* _Brief_
Write out again the stretch of the records from the start through the line containing "Action: [15, 80]", substituting "screen capture" for every occurrence of "screenshot" and leaving everything else unchanged.

* _Input_
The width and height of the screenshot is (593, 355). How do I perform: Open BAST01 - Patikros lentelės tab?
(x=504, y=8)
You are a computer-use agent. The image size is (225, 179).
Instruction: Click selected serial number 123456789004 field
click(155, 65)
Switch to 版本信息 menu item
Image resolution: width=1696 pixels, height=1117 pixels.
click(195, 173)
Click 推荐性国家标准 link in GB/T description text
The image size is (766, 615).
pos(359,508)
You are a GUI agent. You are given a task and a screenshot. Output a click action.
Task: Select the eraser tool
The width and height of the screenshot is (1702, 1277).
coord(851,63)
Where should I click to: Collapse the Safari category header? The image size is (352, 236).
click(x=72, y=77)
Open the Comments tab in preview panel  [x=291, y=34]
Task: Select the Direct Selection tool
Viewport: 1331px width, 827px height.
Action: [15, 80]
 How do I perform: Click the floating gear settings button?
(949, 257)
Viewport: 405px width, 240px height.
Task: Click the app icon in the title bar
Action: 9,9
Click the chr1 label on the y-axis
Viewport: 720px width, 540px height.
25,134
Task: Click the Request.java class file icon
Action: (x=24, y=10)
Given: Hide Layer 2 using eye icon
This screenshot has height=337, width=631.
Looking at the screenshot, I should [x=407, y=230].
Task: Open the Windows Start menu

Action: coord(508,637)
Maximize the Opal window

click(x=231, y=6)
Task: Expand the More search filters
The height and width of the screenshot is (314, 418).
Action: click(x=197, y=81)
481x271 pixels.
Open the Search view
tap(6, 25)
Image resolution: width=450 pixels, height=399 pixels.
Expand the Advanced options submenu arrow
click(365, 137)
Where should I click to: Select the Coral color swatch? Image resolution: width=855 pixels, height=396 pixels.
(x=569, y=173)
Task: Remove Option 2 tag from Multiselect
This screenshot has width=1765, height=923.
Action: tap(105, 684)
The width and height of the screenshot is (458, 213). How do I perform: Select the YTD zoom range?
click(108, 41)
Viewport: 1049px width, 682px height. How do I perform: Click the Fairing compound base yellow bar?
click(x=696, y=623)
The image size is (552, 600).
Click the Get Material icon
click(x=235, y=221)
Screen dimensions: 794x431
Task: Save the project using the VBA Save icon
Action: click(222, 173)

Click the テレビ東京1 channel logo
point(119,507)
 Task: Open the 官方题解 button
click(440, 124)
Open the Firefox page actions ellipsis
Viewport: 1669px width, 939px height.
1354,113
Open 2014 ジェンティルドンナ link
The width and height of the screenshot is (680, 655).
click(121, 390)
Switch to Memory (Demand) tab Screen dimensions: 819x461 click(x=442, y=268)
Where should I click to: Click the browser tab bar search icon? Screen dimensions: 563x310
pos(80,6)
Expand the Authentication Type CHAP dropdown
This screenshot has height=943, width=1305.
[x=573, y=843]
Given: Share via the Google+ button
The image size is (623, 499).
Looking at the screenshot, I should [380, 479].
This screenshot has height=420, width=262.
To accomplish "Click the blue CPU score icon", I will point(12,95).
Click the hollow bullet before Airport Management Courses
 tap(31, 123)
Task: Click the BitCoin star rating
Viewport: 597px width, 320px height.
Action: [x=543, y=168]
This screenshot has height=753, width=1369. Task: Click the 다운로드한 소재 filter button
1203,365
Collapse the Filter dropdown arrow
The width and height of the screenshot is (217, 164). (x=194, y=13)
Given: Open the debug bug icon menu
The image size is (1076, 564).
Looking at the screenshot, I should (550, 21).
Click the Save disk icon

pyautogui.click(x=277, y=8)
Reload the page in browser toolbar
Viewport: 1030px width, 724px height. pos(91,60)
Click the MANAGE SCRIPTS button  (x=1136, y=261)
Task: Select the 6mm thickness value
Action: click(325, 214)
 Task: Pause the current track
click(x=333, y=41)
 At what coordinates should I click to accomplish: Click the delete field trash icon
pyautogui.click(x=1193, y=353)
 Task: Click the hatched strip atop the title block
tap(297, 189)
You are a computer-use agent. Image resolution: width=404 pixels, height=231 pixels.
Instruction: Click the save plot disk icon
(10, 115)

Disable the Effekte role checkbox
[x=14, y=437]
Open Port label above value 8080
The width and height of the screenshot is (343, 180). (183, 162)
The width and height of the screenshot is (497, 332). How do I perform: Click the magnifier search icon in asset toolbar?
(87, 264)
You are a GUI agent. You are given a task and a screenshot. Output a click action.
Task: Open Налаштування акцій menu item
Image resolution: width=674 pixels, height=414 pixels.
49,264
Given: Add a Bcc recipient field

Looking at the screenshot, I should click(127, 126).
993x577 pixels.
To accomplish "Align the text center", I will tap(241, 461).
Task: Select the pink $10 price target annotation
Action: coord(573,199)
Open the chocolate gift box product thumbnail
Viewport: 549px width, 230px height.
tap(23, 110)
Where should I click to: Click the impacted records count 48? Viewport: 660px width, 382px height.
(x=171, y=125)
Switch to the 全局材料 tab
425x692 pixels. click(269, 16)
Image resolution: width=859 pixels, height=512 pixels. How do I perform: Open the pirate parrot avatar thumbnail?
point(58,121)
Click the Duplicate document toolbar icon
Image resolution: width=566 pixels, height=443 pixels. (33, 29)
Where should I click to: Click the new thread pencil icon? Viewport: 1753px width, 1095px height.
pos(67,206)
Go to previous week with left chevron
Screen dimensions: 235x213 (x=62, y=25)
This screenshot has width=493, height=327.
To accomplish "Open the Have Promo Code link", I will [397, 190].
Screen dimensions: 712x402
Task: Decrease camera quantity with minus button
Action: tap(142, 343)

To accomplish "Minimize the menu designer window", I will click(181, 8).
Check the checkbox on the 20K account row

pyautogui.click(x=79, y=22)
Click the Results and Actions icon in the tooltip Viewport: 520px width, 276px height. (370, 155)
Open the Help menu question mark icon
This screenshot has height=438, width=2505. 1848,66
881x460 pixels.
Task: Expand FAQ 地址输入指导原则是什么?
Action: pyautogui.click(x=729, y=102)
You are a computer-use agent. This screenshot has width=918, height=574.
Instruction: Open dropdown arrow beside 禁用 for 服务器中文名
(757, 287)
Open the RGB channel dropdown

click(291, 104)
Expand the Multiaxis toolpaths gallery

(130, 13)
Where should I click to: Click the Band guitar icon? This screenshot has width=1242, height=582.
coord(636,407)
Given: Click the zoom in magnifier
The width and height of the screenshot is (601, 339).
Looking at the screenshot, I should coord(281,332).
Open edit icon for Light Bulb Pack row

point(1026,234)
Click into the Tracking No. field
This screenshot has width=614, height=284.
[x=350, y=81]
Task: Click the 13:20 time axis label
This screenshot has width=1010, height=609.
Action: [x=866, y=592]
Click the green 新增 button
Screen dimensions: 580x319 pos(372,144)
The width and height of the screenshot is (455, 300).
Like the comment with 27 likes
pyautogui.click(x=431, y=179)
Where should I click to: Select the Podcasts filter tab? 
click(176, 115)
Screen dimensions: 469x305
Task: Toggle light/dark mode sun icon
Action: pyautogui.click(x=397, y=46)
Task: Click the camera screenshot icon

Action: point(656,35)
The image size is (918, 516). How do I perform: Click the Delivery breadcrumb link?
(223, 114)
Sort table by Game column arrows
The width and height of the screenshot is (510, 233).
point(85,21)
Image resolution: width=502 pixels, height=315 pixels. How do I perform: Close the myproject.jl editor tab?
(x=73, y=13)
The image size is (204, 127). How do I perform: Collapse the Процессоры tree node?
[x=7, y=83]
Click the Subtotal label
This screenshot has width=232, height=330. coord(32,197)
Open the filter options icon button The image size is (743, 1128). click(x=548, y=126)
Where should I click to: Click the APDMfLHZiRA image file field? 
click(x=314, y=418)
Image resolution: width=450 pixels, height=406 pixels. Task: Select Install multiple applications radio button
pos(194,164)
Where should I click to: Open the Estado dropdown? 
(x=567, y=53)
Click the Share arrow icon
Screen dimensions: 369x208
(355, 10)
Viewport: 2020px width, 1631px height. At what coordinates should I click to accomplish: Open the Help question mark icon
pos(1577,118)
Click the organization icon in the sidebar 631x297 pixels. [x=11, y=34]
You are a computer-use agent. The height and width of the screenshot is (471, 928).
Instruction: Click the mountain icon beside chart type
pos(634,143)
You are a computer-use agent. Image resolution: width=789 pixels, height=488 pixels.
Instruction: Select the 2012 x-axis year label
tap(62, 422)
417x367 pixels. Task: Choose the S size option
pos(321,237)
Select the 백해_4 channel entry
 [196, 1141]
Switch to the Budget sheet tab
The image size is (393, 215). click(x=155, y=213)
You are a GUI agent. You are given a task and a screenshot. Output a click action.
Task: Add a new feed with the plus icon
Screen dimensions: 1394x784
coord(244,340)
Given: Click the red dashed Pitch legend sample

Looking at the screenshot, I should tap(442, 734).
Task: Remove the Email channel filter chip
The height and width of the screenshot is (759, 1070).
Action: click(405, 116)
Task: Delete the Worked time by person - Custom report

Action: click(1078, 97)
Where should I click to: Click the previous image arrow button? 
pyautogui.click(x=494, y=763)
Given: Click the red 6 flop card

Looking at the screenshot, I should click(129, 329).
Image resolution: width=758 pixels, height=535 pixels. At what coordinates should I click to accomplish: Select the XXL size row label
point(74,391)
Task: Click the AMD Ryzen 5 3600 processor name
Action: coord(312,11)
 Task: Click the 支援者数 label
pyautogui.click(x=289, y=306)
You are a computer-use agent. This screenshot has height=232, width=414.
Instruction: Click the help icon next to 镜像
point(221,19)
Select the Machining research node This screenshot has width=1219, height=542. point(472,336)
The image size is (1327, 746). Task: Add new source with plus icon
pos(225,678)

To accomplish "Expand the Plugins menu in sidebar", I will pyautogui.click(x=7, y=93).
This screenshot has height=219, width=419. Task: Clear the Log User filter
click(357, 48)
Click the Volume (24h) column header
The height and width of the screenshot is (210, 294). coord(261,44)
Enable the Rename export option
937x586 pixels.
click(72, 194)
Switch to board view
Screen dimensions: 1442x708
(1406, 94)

* _Task output_
The width and height of the screen capture is (593, 355). How do I perform: Open BAST01 - Patikros lentelės tab?
(x=504, y=8)
You are a computer-use agent. The image size is (225, 179).
Instruction: Click selected serial number 123456789004 field
click(155, 65)
Switch to 版本信息 menu item
Image resolution: width=1696 pixels, height=1117 pixels.
click(195, 173)
Click 推荐性国家标准 link in GB/T description text
The image size is (766, 615).
pos(359,508)
You are a GUI agent. You are given a task and a screen capture. Output a click action.
Task: Select the eraser tool
The width and height of the screen capture is (1702, 1277).
coord(851,63)
Where should I click to: Collapse the Safari category header? The image size is (352, 236).
click(x=72, y=77)
Open the Comments tab in preview panel  [x=291, y=34]
Task: Select the Direct Selection tool
Viewport: 1331px width, 827px height.
Action: [15, 80]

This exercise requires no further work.